- Official release poster
- Directed by: Dan Berk Robert Olsen
- Written by: Dan Berk; Robert Olsen;
- Produced by: Dan Kagan
- Starring: Maika Monroe; Jake Lacy; Matthew Yang King;
- Cinematography: Matt Mitchell
- Edited by: David Kashevaroff
- Music by: Oliver Coates
- Production companies: Paramount Players; Quay Street Productions;
- Distributed by: Paramount+
- Release date: October 7, 2022;
- Running time: 84 minutes
- Country: United States
- Language: English

= Significant Other (film) =

2022 film by Dan Berk and Robert Olsen

Significant Other is a 2022 American science fiction horror film written and directed by Dan Berk and Robert Olsen. The film stars Maika Monroe and Jake Lacy as a couple dealing with relationship issues while backpacking in the woods in the Pacific Northwest, whose activities are interrupted by a meteor strike bringing an evil shapeshifting alien life form into the picture.

In September 2021, Paramount Players won a bidding war for the film, with Monroe and Lacy already attached to star, and Berk and Olsen to direct. The film was released on the streaming service Paramount+ on October 7, 2022.

==Plot==
A red object falls from the sky, hitting a wooded area, and a deer in the woods is grabbed by a tentacle.

Ruth and Harry, an unmarried couple in a six-year relationship, agree to pursue Harry's interest in camping together in the woods. They hike to a scenic overlook with water in the background where Harry proposes marriage. The anxiety-prone Ruth panics and rejects him, arguing that they talked about never getting married in the past. This conversation causes some tension. Walking in the woods the next day, they come across a dead deer covered in a black substance, which Harry guesses to be the result of an illness.

Later, Ruth enters a cave and finds a blue puddle. Emerging from the cave, she tells Harry she has reconsidered and wants him to propose to her again. This time, however, when they reach the scenic overlook, she pushes him off the cliff; he falls on a rock and is apparently dead. Wandering in the woods afterwards, Ruth finds another couple who try to establish the cause of her disassociated state. An alien impostor in the guise of Harry appears and kills the couple.

It is revealed that when Ruth found the blue puddle, she also saw Harry's dead body in a cocoon in the cave, and knew he had been replaced by an imposter. The alien who has taken Harry's place finds itself unable to kill Ruth because it absorbed Harry's love for her. Love is not an emotion of which the alien has any prior knowledge, and he finds it difficult to adapt.

### Activity list
(a) In the Significant Other article, swap "cave" for "grotto" in the passage between "Later, Ruth enters" and "difficult to adapt.", inclusive, and write out the result.
(b) Render this sentence from the Significant Other article in Spanish: "They hike to a scenic overlook with water in the background where Harry proposes marriage."

### Input data
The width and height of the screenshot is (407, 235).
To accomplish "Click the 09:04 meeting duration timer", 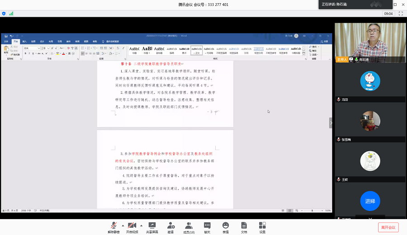I will coord(388,14).
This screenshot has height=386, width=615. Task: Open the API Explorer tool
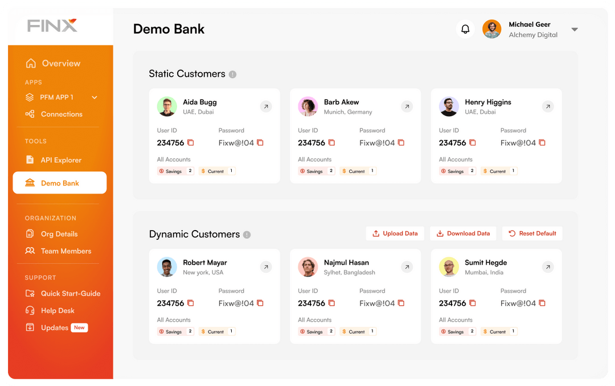coord(58,160)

### Answers below
(a)
Later, Ruth enters a grotto and finds a blue puddle. Emerging from the grotto, she tells Harry she has reconsidered and wants him to propose to her again. This time, however, when they reach the scenic overlook, she pushes him off the cliff; he falls on a rock and is apparently dead. Wandering in the woods afterwards, Ruth finds another couple who try to establish the cause of her disassociated state. An alien impostor in the guise of Harry appears and kills the couple.

It is revealed that when Ruth found the blue puddle, she also saw Harry's dead body in a cocoon in the grotto, and knew he had been replaced by an imposter. The alien who has taken Harry's place finds itself unable to kill Ruth because it absorbed Harry's love for her. Love is not an emotion of which the alien has any prior knowledge, and he finds it difficult to adapt.

(b) Caminan hasta un mirador panorámico con agua al fondo, donde Harry le propone matrimonio.